I am lacking in answers :( but I relate a lot. Just wanted to let you know that I'm thinking of you <3

Anonymous said...

I agree with Katie, I also don't have the answers. I can't possibly think that this would be recovery. It all just does seem like one big question mark--life, recovery, love, happiness, health, etc.
Recovery is about "constantly changing, growing (literally in the physical sense, but spirtually and mentally as well) and maturing."
You say that you don't have things you can "see" on XRays, but how about the phsyical effects you feel--constant faituge, having your clothes needing to be belted to your body just to stay up, not being able to concentrate, constantly being cold, confused, and most of all DEPRESSED. Unfournately, the number on the scale is the physical manifestation of the disease. You do have a lot of life left to accomplish your dreams, but an ED will only make that shorter.
I know you don't want to be where you are at right now. It's not a stopping point. You have not reached the end.
You are in my thoughts. Take care.

Lexi said...

Congrats on being discharged from the home program. I think that is an accomplishment to be proud of.

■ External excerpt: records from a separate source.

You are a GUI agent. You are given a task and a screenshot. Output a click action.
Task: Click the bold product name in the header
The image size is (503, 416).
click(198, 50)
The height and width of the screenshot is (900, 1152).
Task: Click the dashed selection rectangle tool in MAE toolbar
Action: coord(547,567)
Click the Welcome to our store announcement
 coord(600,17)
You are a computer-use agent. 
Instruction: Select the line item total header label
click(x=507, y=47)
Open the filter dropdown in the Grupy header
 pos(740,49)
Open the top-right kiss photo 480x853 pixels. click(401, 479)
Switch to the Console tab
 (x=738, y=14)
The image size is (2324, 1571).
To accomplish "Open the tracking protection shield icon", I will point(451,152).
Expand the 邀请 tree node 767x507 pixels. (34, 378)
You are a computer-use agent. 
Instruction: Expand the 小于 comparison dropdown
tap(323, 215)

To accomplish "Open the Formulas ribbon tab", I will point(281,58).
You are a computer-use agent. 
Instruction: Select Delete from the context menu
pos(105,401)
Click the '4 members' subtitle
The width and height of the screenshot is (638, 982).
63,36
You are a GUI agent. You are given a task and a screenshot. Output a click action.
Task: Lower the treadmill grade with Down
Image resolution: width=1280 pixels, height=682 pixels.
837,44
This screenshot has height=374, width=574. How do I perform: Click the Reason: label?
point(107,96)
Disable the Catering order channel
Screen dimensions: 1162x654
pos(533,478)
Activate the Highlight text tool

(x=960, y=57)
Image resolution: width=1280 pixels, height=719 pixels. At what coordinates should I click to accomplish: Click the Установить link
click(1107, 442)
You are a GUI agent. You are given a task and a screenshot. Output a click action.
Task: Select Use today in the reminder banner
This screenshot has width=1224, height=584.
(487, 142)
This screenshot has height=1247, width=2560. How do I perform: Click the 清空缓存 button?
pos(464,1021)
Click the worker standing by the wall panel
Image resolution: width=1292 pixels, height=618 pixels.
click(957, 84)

As far as the "are we there yet" question goes... I agree with both Sam and Katie. I don't think there is one defined answer. I think the answer is different for everyone; because everyone's recovery is different.

I feel like once the obsession with food and weight subsides, then recovery has happened or is beginning to really happen. When the ED thoughts are quieter, when the anxiety and isolation begin to go away..that's was recovery is to me. But I think everyone should have their own definition.

Love always,

Cacti Don't Cry said...

"Recovery" is definitely whatever your definition of it is... but you don't have to settle for something just because you "don't know how to fix it." Nothing is irreparable. It's just really damn hard to find that out.

Sarah said...

Oh, if only I knew the answer to this everyone before me has said, there isn't really one. However, while that can be frustrating and terrifying, it can also be comforting. There isn't a single perfect recovery state that you have to reach...and therefore it can be whatever you make it and want it to be. I agree with Lexi in that the ED voices are quieter and less demanding, but other than is up to you! I know I've used this quote before, but it is one of my favorites:

"I must see my life as a work in progress-- nothing about me is ever final."

Even once we might be labeled as "recovered" there will STILL be things we are working on and wanting and striving for...and while that is frustrating and frightening, it is also what makes life beautiful, exciting, and worth living.

Take care!!

Stef said...

I'm sorry you're stuck in this in-between place. It sucks, I know. I'm glad that you were discharged from home treatment, but I hope that the disruption in your schedule and the lack of daily support doesn't cause too much anxiety. If you need anything, let me know!

Syd said...

Recovery for me is being happy, joyous, and free--it's a feeling of contentment and acceptance of people. It's not feeling that I have the answers to what another does. It's knowing that my HP is with me. It's a great freedom from obsession. So many things define recovery for me.